Entonces le dije: "Pues toma el libro que estabas leyendo y vete a tu
habitación"; Yeeun sonrió encantada y se fue a su cuarto. En realidad,
antes de que todos nos reuniéramos para leer, Yeeun ya había leído la Biblia
por su cuenta, sentada en nuestra cama y murmurando la palabra "Dios"
para sí misma. Sin embargo, mientras leíamos la Biblia y celebrábamos el culto,
Yeeun deseaba aún más leer aquel libro de princesas. Esta mañana, al hablar con
mi esposa, supe que Dylan y Yeri seguían durmiendo, pero Yeeun debió de haberse
despertado temprano y probablemente estaba mirando aquel libro. Me pregunto
cuánto habría deseado leerlo... Como padres, queríamos que Yeeun adorara con
nosotros durante el culto familiar, pero lo que ella realmente quería era
seguir leyendo el libro de princesas. Aunque me sentí un poco inquieto al
respecto, solo mi esposa, Dylan, Yeri y yo participamos en el culto familiar,
mientras Yeeun permanecía en su habitación con su libro de princesas. A pesar
de que habíamos retrasado deliberadamente el inicio del culto porque a Yeeun le
encanta que su hermana mayor, Yeri, le lea ese libro, parece que ella aún
necesitaba más tiempo con él.
Al
reflexionar sobre este suceso, quisiera considerar cómo los deseos de Dios
Padre y los de sus hijos —nosotros— a veces pueden diferir. Así como Yeeun a
menudo actuaba según sus propios deseos, hay muchas ocasiones en las que
nosotros hacemos lo mismo, a pesar de que Dios tiene deseos específicos para
nosotros.

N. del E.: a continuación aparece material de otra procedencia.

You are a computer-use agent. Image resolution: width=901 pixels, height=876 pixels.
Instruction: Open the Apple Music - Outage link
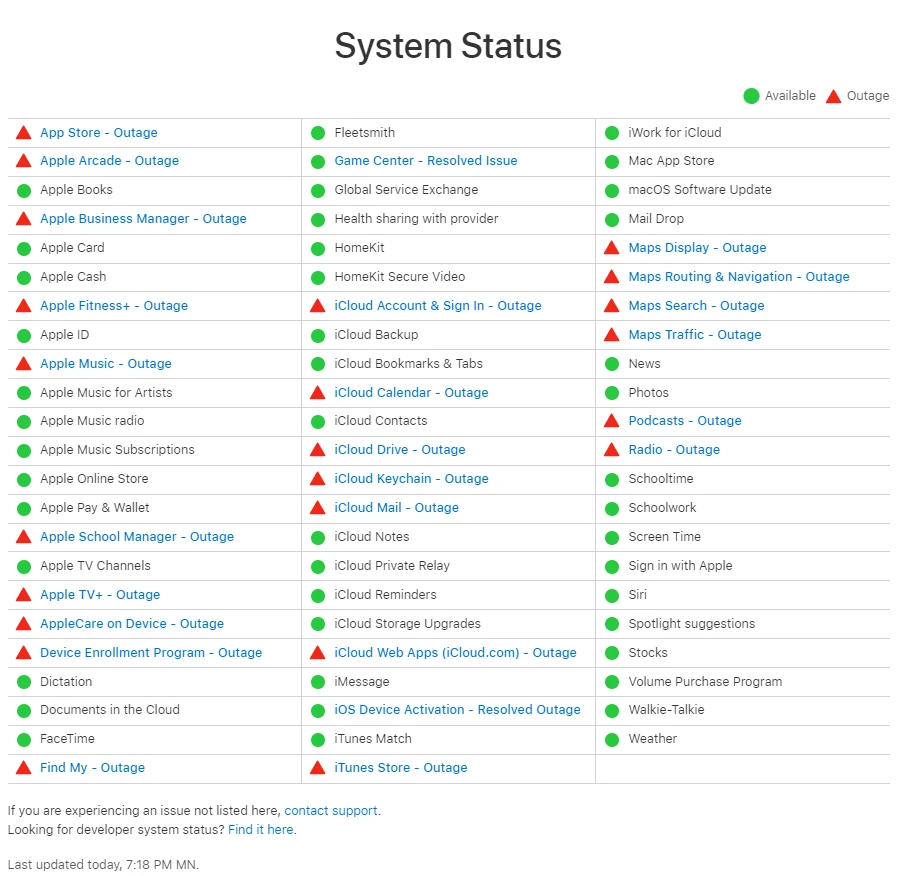tap(106, 364)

En última instancia, creo que una fe madura es una vida vivida
conforme a la voluntad de Dios Padre, muy parecida a la de un hijo maduro que
comprende el corazón de sus padres y obedece sus deseos. Por ello, centrándome
en el Salmo 81, quisiera meditar sobre tres cosas que Dios desea de nosotros.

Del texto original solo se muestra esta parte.